C’est très bien qu’on ait aujourd’hui une société qui s’interroge, qui est beaucoup plus informée. Mais, à un moment donné, il faut que la parole de « l’expert » reprenne toute sa place. Sinon, notre société ne peut plus fonctionner.
La transition énergétique, dans laquelle s’inscrit le nucléaire mais aussi les renouvelables avec le solaire, l’éolien ou l’hydraulique, est-elle un gros vecteur d’emplois dans la région de l’Aude ?
A.P : Le nucléaire avec Malvesi, c’est plus de 200 salariés. Ce n’est pas le plus gros employeur de la région, mais ce sont des emplois en renouvellement constant. Quant aux énergies renouvelables, j’ai été le premier à dénoncer l’attitude colonialiste de certains porteurs de projets dans l’Aude.
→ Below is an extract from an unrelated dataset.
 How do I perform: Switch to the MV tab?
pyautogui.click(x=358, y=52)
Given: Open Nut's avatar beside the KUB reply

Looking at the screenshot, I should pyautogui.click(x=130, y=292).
On venait nous implanter des éoliennes, on donnait un peu d’argent aux collectivités territoriales et aux propriétaires de terrain, mais la vraie valeur ajoutée (la construction, la création d’emplois, la valorisation intellectuelle) se faisait ailleurs.
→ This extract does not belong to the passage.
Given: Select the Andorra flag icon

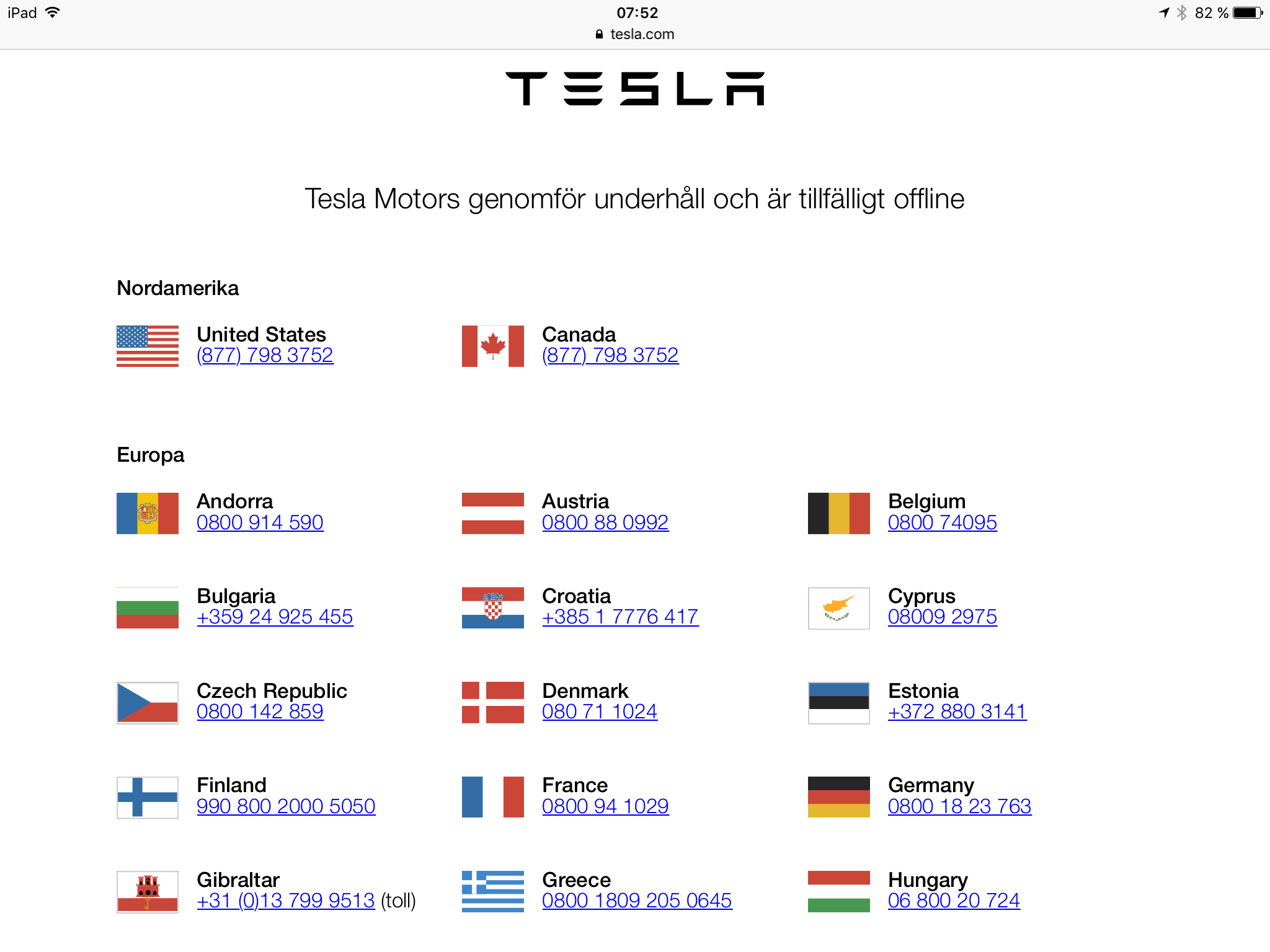Looking at the screenshot, I should [x=148, y=513].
J’ai fait partie de ceux qui ont dit : « C’est fini ». « Si vous voulez implanter des éoliennes sur notre territoire ou sur notre espace maritime, ça doit se faire avec un vrai projet de territoire, et une vraie richesse partagée, que ce soit en termes de bureaux d’étude, de projets de financement participatif, ou en associant les collectivités territoriales sur les questions de gestion de l’énergie ». Orano, par exemple, a implanté un centre de recherche à Narbonne. Nous sommes un territoire où les revenus sont bas, où les jeunes ingénieurs, faute de trouver du travail, sont obligés de partir. Donc, avoir un tel centre, c’est très important !
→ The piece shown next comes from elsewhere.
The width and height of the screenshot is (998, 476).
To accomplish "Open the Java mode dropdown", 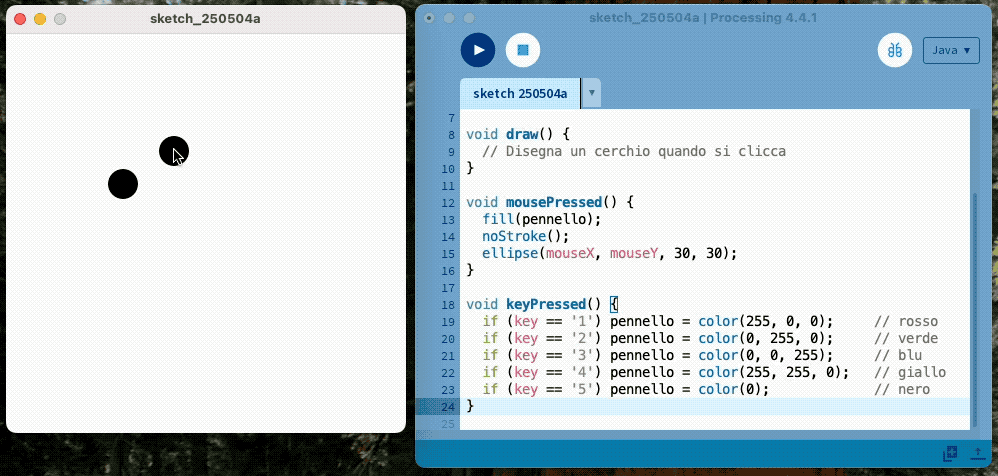I will point(950,50).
Pensez-vous comme Roland Lescure (Président de la commission des affaires économiques) que « le nucléaire peut et doit faire partie des solutions au mix énergétique français des 20-30 années qui viennent, à condition qu’on sache planifier l’avenir stratégique de cette filière » ?
A.P : Je m’en doutais avant, mais j’en suis sûr désormais : il faut qu’on nous explique comment faire sans le nucléaire à moyen terme… Je tire la sonnette d’alarme sur le fait qu’il va falloir démanteler certaines centrales nucléaires. On a donc vraiment besoin de jeunes qui s’investissent dans cette filière, non pas dans une logique de développement, mais dans une dynamique de sortie. On sait aujourd’hui que le démantèlement de toutes les centrales nucléaires prendra entre 30 et 50 ans. Il y a donc des adolescents qui sont aujourd’hui au collège et qui peuvent envisager de faire toute leur carrière dans ce domaine ! Je crois, pour finir, dans la capacité de l’être humain à trouver des solutions. Donc il faut avoir une vision globale du mix énergétique français, sans cultiver de tabous sur la question du nucléaire.